What the exercise asks →
Rewrite the records below, replacing every occurrence of "screenshot" with "image" and leaving everything else unchanged. Omit the pictures from your answer.

Input →

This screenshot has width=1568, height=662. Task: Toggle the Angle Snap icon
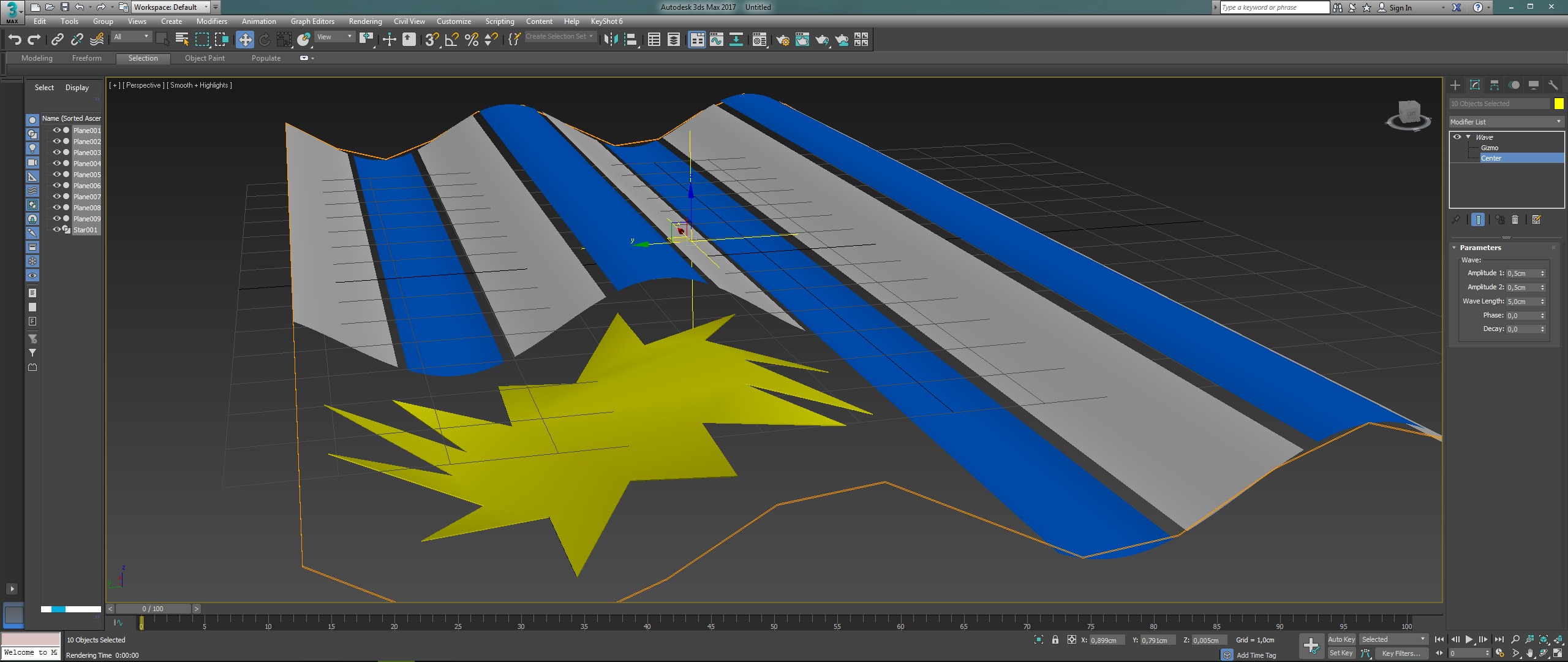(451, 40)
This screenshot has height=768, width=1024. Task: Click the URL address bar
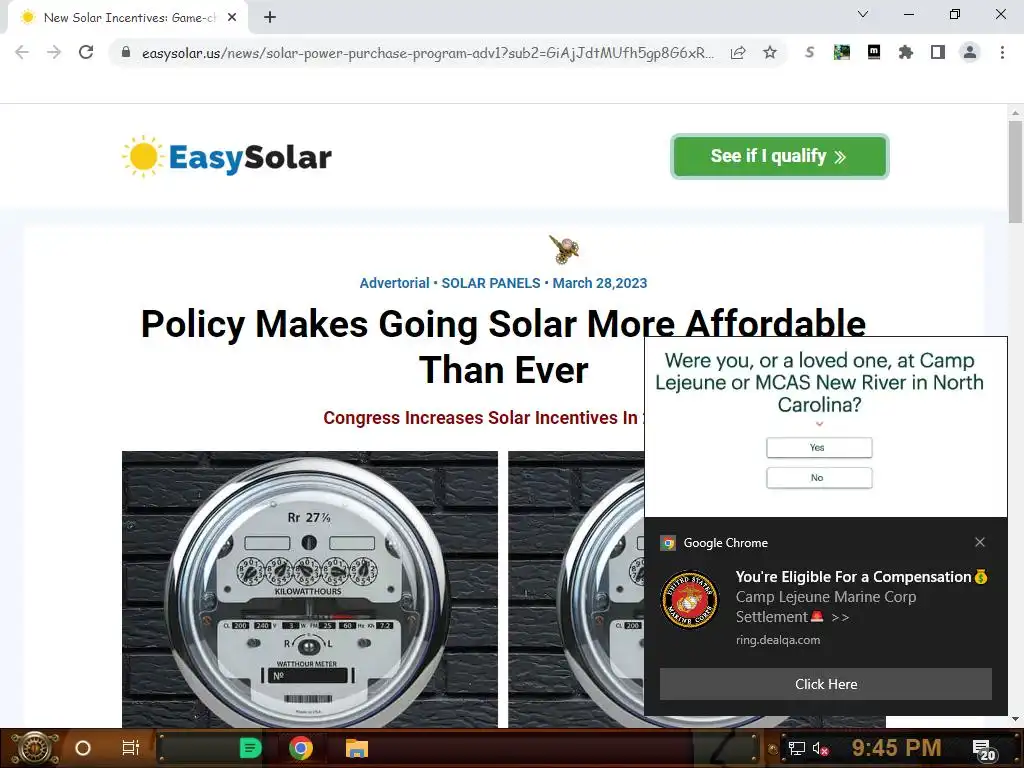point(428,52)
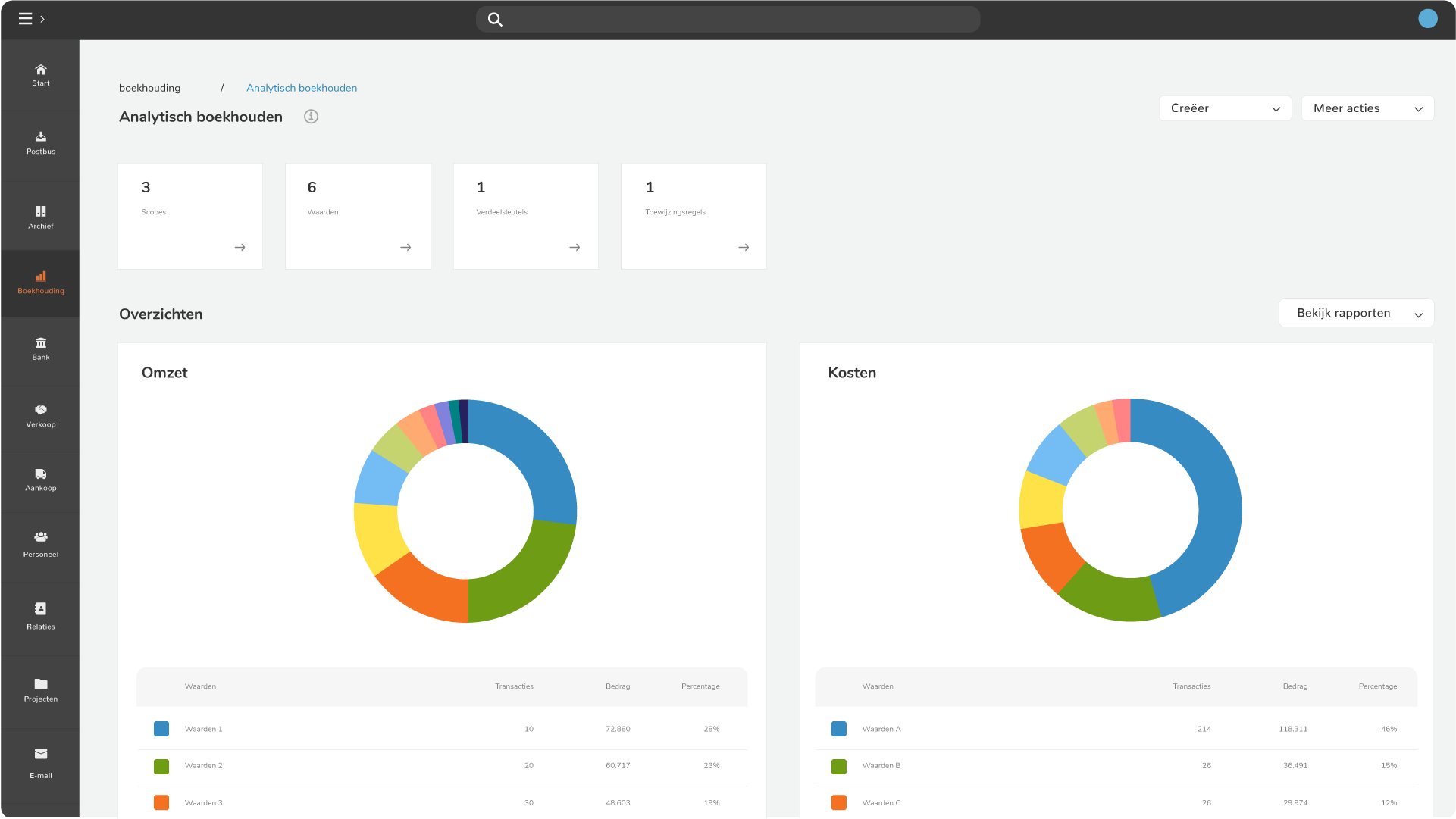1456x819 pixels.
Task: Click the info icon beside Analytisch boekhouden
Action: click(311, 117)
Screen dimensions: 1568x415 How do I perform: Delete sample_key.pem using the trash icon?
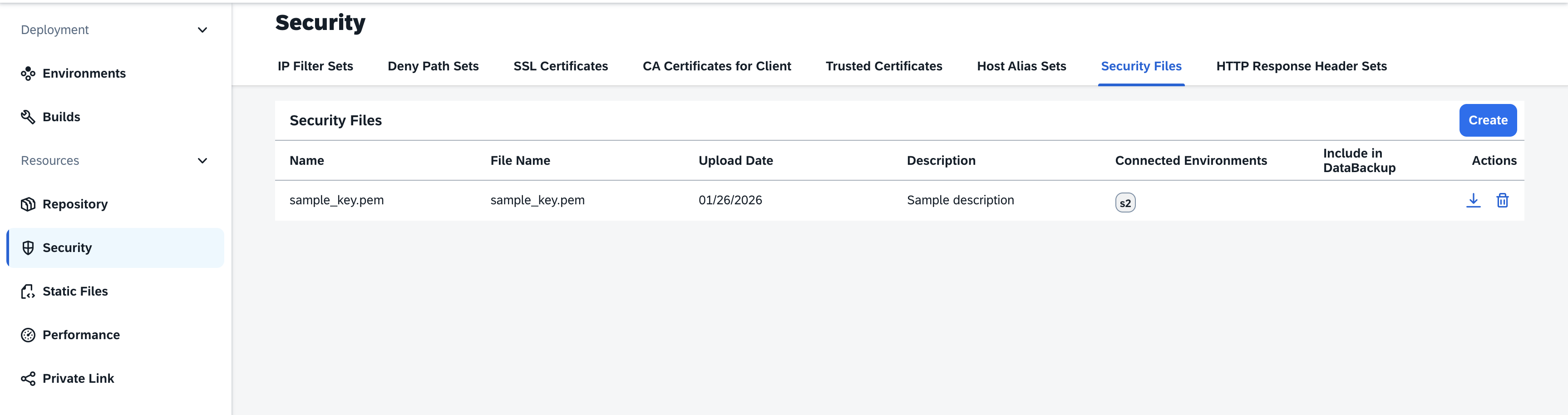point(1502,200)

Complete answer →
This image has width=1568, height=662. Task: Toggle the Angle Snap icon
(451, 40)
This image has height=768, width=1024. Task: Click the URL address bar
point(428,52)
1456x819 pixels.
Task: Click the info icon beside Analytisch boekhouden
Action: click(311, 117)
Screen dimensions: 1568x415 How do I perform: Delete sample_key.pem using the trash icon?
point(1502,200)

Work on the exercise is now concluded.